===== Data section

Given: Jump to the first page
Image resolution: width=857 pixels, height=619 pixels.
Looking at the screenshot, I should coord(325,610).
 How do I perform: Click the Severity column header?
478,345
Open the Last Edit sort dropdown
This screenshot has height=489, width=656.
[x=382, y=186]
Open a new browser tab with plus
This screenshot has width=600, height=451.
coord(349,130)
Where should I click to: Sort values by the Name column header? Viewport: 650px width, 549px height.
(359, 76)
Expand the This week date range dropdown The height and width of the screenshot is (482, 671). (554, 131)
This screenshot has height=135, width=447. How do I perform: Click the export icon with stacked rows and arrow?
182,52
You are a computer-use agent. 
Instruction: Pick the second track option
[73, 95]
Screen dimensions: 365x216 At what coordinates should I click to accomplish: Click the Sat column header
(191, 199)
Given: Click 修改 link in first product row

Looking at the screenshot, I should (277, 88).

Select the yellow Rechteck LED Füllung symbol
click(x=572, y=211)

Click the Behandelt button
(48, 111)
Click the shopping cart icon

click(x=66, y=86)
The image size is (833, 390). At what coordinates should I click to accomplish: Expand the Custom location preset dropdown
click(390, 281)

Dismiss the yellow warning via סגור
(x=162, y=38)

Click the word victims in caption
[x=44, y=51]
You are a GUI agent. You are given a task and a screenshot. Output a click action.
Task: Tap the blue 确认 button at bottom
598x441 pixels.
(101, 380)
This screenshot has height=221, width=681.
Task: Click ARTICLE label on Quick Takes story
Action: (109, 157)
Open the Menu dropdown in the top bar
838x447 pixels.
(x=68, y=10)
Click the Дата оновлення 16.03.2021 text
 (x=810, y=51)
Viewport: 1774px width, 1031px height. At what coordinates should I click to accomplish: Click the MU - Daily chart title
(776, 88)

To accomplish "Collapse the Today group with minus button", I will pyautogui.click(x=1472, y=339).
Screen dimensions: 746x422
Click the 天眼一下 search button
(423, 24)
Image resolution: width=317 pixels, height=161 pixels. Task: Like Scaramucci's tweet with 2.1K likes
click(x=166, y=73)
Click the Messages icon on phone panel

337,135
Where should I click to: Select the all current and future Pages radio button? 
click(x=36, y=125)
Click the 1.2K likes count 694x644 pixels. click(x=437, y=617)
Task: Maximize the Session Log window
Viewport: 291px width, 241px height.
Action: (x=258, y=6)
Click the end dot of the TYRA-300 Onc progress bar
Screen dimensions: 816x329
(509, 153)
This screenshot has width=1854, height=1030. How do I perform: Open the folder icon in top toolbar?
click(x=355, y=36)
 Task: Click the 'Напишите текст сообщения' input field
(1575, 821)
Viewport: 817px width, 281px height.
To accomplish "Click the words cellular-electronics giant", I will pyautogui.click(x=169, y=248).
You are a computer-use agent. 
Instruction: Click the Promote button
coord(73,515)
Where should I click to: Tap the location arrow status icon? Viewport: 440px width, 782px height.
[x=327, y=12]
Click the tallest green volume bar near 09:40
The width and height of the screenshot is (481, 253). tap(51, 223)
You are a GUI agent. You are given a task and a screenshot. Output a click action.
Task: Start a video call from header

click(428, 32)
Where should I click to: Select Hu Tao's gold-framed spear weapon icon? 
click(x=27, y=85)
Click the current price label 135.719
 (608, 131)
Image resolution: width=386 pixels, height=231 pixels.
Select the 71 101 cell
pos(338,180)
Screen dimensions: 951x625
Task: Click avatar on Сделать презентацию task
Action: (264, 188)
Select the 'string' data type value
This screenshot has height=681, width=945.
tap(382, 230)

==========

## Directions for this task
Out of the listing above, reproduce exactly the lines from the one with "Select the yellow Rechteck LED Füllung symbol" up to and including the one with "Viewport: 817px width, 281px height.".

## Solution to this task
Select the yellow Rechteck LED Füllung symbol
click(x=572, y=211)

Click the Behandelt button
(48, 111)
Click the shopping cart icon

click(x=66, y=86)
The image size is (833, 390). At what coordinates should I click to accomplish: Expand the Custom location preset dropdown
click(390, 281)

Dismiss the yellow warning via סגור
(x=162, y=38)

Click the word victims in caption
[x=44, y=51]
You are a GUI agent. You are given a task and a screenshot. Output a click action.
Task: Tap the blue 确认 button at bottom
598x441 pixels.
(101, 380)
This screenshot has height=221, width=681.
Task: Click ARTICLE label on Quick Takes story
Action: (109, 157)
Open the Menu dropdown in the top bar
838x447 pixels.
(x=68, y=10)
Click the Дата оновлення 16.03.2021 text
 (x=810, y=51)
Viewport: 1774px width, 1031px height. At what coordinates should I click to accomplish: Click the MU - Daily chart title
(776, 88)

To accomplish "Collapse the Today group with minus button", I will pyautogui.click(x=1472, y=339).
Screen dimensions: 746x422
Click the 天眼一下 search button
(423, 24)
Image resolution: width=317 pixels, height=161 pixels. Task: Like Scaramucci's tweet with 2.1K likes
click(x=166, y=73)
Click the Messages icon on phone panel

337,135
Where should I click to: Select the all current and future Pages radio button? 
click(x=36, y=125)
Click the 1.2K likes count 694x644 pixels. click(x=437, y=617)
Task: Maximize the Session Log window
Viewport: 291px width, 241px height.
Action: (x=258, y=6)
Click the end dot of the TYRA-300 Onc progress bar
Screen dimensions: 816x329
(509, 153)
This screenshot has width=1854, height=1030. How do I perform: Open the folder icon in top toolbar?
click(x=355, y=36)
 Task: Click the 'Напишите текст сообщения' input field
(1575, 821)
Viewport: 817px width, 281px height.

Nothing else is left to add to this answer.